At stake in all this is public confidence, which Mr Gladding says has come under significant pressure from data breaches. “We are moving into an electronic world and this is bringing huge improvements in healthcare. But patients need confidence that their data is being monitored and protected in a way they can trust,” he says.
“While NHS organisations are moving forward in electronic healthcare every day, they must also show that patient confidentiality has not been forgotten.”
Modern healthcare needs information to be instantly available where and when it’s needed. At the same time it’s essential that patients’ confidential and sensitive information remains secure.
As NHS Wales reshapes healthcare delivery, better information sharing through digital services has become increasingly important, supporting the reform of acute services and increased care in the community setting.
Our national digital services now facilitate the process of electronic referrals between primary and secondary care, making a summary healthcare record available across Wales. Test results, X-rays and imaging will also be available in the near future, with documents to follow in the medium term. This will allow patient information to cross traditional organisational boundaries and make it available wherever the patient receives care.
Electronic sharing of information has augmented the need to uphold the NHS standard of patient confidentiality and privacy. So, the Wales Information Governance Board committed to procuring a new solution to develop a national auditing approach.

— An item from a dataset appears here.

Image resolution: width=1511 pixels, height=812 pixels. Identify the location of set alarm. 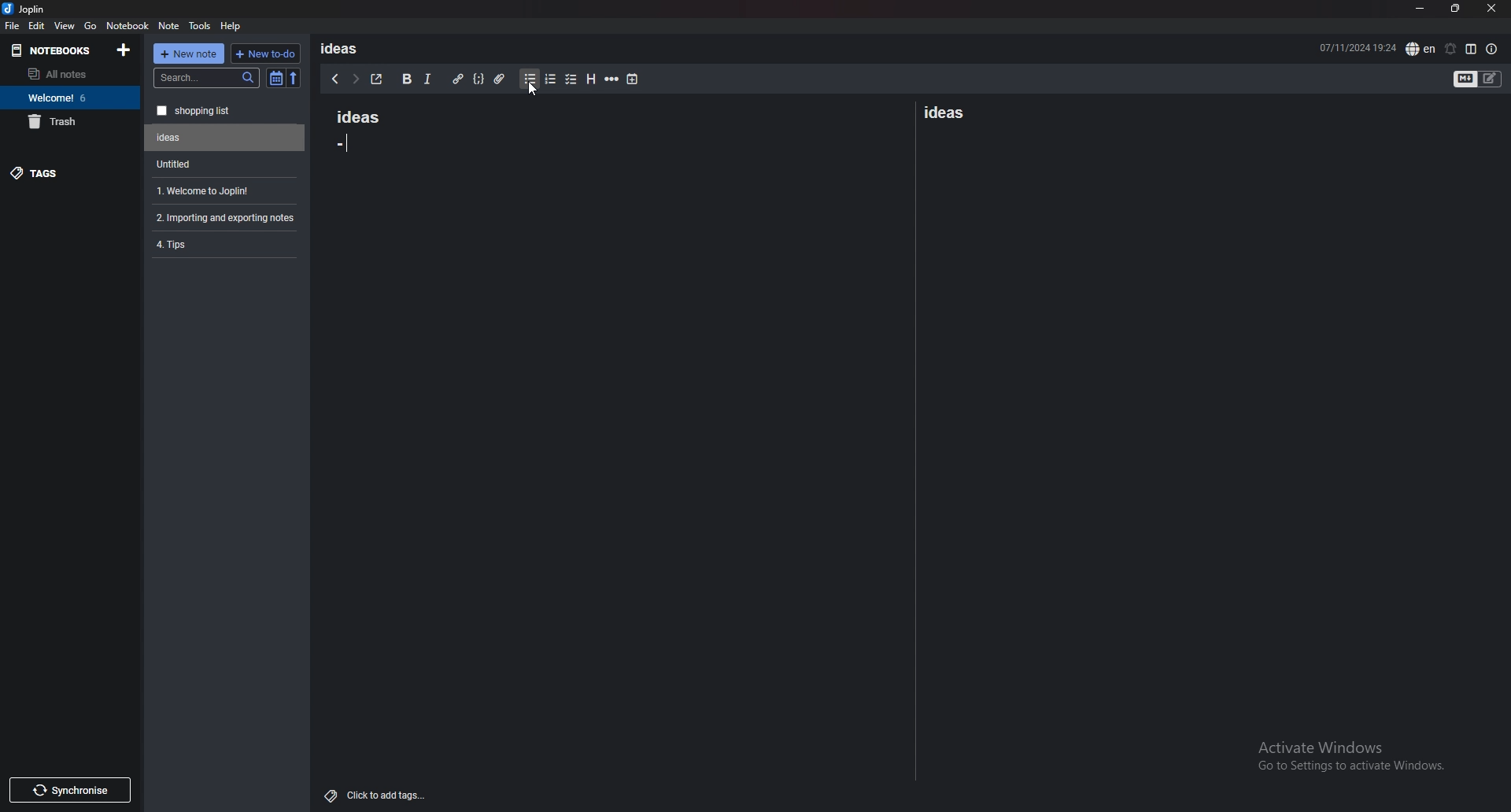
(1450, 49).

This commitment has led us to forming a partnership between NHS Wales and healthcare consultants Maxwell Stanley Consulting to deliver what will be known as the National Intelligent Integrated Audit System (NIIAS). It will advance NHS Wales organisations from their reactive auditing capability into a proactive and more comprehensive process.
We have successfully completed the initial phase of deployment, working closely with Maxwell Stanley to manage complex integrations with existing national electronic health record systems. The solution delivers a range of automatically generated reports, designed to meet the needs of our local health boards and trusts, instantly identifying when access may not have been legitimate to the care of the patient.
Our partnership with Maxwell Stanley, across a five year contract, allows us to “plug in” any newly introduced applications, ensuring that NIIAS is aligned with future developments in the capturing and sharing of patient information.
The implementation of NIIAS will add an extra layer of security to the high level of data protection procedures already in use, in addition to establishing a standardised and more effective approach to auditing. NIIAS will ensure that protecting patient information remains our principal objective.
Darren Lloyd is head of information governance at the NHS Wales Informatics Service.